Échange d’informations: la commissaire à la vie privée s’inquiète

Le Commissariat à la protection de la vie privée s’inquiète de l’entente survenue entre Ottawa et Washington pour gérer l’échange d’informations personnelles concernant des Canadiens. Il déplore que le Canada n’aura pas la possibilité d’empêcher les États-Unis de refiler des informations à des pays tiers.

L’entente, écrit le Commissariat dans une analyse préliminaire envoyée au Devoir, « comporte des forces et des faiblesses ». « En ce qui concerne les faiblesses, nous avions espéré que les principes auraient favorisé un contrôle accru, y compris le droit, pour le pays d’origine, de refuser au besoin de transférer des renseignements personnels ».


En décembre dernier, les gouvernements canadien et américain ont signé une entente de partenariat, « Par-delà la frontière », par laquelle les deux pays harmoniseront leur réglementation, intégreront leurs services policiers et échangeront davantage d’informations personnelles. Objectif : accroître les échanges commerciaux et combattre conjointement la menace terroriste et migratoire. Les principes devant guider l’échange d’informations personnelles n’ont été dévoilés que la semaine dernière.


En vertu de ces principes, le Canada et les États-Unis pourront échanger avec un pays tiers des informations reçues l’un de l’autre, et ce, sans qu’une autorisation soit exigée ni qu’un avis ne soit fourni au pays source. Ces informations concerneront notamment les voyageurs. Par exemple, le Canada mettra en place un système de surveillance des sorties pour savoir qui sort du territoire et pour combien de temps. S’il fournit des informations aux États-Unis à propos de la sortie d’un de ses ressortissants, les États-Unis seront libres ensuite de passer cette information à tout autre pays du globe.


À cet égard, le Commissariat exprime de sérieuses craintes et aurait préféré que le Canada mette en application les recommandations de la commission Arar. Maher Arar est ce Canadien qui a été expulsé par les États-Unis vers la Syrie (où il a été torturé) sur la foi d’informations que Washington a toujours refusé de dévoiler. « Nous aurions aimé que la recommandation sur les transferts ultérieurs, formulée par le juge Dennis O’Connor dans le rapport de la commission d’enquête Arar, soit prise en compte dans ces principes », écrit d’ailleurs le Commissariat.


Le Commissariat note toutefois que le seul fait d’avoir convenu de principes constitue une « force » qui « démontre que la protection des renseignements personnels est bel et bien reconnue comme un élément fondamental de la sécurité à la frontière ».

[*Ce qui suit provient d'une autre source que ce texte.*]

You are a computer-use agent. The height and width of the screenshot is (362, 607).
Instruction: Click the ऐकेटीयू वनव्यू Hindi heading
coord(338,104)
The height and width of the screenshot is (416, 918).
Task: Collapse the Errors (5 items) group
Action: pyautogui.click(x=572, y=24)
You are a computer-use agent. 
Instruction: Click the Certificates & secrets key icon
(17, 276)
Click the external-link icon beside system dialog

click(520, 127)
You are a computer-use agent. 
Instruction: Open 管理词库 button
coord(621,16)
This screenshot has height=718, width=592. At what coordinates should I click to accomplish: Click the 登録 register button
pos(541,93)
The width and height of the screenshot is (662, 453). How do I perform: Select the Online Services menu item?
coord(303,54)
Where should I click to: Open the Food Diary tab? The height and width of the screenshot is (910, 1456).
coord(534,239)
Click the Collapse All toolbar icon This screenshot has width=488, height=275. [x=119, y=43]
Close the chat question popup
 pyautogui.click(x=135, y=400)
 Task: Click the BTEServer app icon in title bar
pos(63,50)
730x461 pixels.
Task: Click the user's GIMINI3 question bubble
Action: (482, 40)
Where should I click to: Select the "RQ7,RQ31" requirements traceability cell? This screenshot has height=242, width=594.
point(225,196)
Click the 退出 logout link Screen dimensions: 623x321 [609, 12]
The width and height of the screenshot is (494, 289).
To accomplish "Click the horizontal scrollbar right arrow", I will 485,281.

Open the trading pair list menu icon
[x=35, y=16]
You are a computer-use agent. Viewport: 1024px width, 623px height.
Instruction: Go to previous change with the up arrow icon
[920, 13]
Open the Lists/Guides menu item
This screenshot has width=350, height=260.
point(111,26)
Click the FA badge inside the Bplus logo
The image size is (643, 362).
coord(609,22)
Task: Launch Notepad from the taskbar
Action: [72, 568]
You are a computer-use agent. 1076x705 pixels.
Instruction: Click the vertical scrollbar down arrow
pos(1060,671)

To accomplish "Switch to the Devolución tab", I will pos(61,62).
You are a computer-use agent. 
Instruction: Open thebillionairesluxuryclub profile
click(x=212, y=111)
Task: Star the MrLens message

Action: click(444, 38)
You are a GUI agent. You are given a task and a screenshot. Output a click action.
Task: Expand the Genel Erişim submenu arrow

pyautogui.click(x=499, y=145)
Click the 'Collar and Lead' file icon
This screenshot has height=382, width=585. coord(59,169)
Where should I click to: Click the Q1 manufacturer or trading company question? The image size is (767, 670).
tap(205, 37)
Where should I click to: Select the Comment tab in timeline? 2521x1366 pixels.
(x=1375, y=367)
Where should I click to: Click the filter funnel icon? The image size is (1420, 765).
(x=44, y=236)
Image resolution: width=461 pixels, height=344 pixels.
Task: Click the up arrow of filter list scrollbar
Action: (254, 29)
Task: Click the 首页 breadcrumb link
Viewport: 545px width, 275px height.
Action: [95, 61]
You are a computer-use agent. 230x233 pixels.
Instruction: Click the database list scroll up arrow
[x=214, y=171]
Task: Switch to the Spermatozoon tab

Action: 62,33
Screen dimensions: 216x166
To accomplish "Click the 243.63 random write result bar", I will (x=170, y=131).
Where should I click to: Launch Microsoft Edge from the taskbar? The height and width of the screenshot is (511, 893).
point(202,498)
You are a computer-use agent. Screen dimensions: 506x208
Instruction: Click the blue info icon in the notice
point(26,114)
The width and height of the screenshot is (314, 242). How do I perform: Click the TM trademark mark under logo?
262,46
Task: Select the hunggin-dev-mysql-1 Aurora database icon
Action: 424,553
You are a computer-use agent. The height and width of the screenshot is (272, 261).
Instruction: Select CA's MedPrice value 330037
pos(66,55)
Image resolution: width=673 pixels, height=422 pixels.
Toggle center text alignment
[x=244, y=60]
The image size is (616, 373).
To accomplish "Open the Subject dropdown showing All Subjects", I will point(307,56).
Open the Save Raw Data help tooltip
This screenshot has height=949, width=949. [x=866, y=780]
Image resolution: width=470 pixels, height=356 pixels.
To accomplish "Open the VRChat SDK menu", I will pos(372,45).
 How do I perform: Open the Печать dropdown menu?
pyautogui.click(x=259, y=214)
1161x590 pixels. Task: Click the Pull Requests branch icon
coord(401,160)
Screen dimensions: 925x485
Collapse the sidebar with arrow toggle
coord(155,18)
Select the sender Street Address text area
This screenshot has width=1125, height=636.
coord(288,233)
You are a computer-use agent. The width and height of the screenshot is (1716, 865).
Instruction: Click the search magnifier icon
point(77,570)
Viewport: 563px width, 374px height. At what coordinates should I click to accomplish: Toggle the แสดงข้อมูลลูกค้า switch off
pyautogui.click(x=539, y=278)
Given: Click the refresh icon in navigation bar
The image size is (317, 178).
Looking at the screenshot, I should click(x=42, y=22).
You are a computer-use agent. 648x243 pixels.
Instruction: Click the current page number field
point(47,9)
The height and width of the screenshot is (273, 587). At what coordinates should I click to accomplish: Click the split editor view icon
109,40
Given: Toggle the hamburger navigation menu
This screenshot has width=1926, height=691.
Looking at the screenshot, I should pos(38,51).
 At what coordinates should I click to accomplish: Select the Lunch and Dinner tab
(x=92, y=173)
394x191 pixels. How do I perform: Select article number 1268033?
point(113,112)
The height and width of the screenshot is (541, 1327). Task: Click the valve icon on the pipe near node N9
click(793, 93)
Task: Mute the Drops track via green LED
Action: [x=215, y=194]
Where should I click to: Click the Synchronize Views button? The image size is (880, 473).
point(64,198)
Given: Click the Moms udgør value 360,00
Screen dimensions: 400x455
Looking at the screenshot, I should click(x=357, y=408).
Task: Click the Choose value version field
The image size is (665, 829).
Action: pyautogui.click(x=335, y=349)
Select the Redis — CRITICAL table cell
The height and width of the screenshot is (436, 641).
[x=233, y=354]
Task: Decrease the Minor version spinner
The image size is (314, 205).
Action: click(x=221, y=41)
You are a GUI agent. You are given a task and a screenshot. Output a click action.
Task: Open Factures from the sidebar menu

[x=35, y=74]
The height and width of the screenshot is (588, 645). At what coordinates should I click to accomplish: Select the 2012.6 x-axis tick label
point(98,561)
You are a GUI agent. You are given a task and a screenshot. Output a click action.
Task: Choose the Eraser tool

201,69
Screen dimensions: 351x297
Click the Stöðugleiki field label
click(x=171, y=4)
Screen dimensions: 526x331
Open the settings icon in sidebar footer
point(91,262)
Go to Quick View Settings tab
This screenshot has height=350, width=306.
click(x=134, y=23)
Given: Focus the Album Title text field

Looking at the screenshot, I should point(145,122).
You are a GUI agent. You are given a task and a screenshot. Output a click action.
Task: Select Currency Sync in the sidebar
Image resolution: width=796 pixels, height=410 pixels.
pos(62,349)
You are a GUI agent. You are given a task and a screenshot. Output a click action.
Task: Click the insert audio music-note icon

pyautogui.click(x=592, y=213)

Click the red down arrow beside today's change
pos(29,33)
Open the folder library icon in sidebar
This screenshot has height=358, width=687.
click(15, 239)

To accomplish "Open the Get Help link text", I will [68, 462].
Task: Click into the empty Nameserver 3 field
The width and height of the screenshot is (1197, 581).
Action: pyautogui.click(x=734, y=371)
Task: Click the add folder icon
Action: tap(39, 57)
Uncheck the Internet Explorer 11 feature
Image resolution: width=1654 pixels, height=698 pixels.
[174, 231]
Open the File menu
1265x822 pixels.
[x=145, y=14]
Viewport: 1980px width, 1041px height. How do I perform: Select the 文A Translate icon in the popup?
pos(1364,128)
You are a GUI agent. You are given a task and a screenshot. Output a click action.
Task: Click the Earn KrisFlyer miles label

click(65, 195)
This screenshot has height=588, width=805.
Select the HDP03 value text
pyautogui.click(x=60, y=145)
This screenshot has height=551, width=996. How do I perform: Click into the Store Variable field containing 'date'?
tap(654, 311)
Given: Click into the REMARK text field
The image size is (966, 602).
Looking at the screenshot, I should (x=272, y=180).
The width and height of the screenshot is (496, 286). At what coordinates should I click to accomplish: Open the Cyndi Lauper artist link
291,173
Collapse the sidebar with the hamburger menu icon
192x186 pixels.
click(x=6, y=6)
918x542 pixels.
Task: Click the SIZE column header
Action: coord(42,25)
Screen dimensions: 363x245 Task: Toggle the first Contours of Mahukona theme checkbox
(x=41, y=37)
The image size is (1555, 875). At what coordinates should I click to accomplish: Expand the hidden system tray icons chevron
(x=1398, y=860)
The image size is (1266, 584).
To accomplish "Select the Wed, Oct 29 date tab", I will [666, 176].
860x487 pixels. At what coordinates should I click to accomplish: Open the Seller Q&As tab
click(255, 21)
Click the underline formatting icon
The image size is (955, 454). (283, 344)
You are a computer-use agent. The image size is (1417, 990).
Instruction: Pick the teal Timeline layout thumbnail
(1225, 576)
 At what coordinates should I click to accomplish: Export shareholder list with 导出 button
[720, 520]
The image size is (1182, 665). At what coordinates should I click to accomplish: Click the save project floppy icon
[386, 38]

Le Commissariat indique qu’il évaluera le respect de ces principes au fur et à mesure que l’entente sur le périmètre de sécurité sera mise en oeuvre.

2 commentaires
  • Richard Evoy - Abonné 4 juillet 2012 07 h 14

    Tous terroristes?

    Bien naïf est celui qui crois encore être protégé par des lois votées par des représentants du peuple qui veillent à nos intérêts comme çà devrait être le cas que dans une vraie démocratie.

    Dans les faits, seul les intérêts des corporations et d'une minuscule "super élite" économique sont à l'agenda politique.
    Aujourd'hui, il est clair que quiconque remet en question le système "Travaille-Consomme-Obéis-Crève" peut-être considéré comme un terroriste potentiel et doit être surveiller en tant que tel.

    Le gouvernement l'affirme: Les groupes environnementaux et de défense des droits et libertés sont noyautés par Al-Qaïda. Çà commence à faire beaucoup de monde et çà devenait lourd toutes ces tracasseries légales juste pour fournir les renseignements que nos "alliés" américain exigent afin protéger leurs intérêts financiers contre tout risque de déstabilisation causer par ceux, de plus en plus nombreux et bruyants, qui remettent en question leur obéissance aux dogmes du capitalisme.

    Bien entendu, si j'étais milliardaire, la perspective d'un monde qui ne m'obéis plus me terroriserait et j'utiliserais mon influence pour m'assurer que çà n'arrive jamais.

  • Jacques Moreau - Inscrit 4 juillet 2012 14 h 50

    Surveiller la maison de son voisin ...

    La Gendarmerie Royale avait refusé de s'intéresser à un rapport en provenance des forces de sécurités de France. Ahmed Ressam a pu préparer son attentat de l'aérogare de Los Angele en toute quiétude au Canada. Mieux, ils s'était créé une identitée de citoyen canadien du Québec. Heureusement, une agente des douanes l'a trouvé louche et fait inspecter son auto ou une drôle de substance fut découverte. Ce n'était pas de la coke mais une poudre explosive. Leçon apprise, ... si un autre pays vous fournie des tuyaux, prenez les; par contre aviser les autres si vous avez un suspect en "cavale".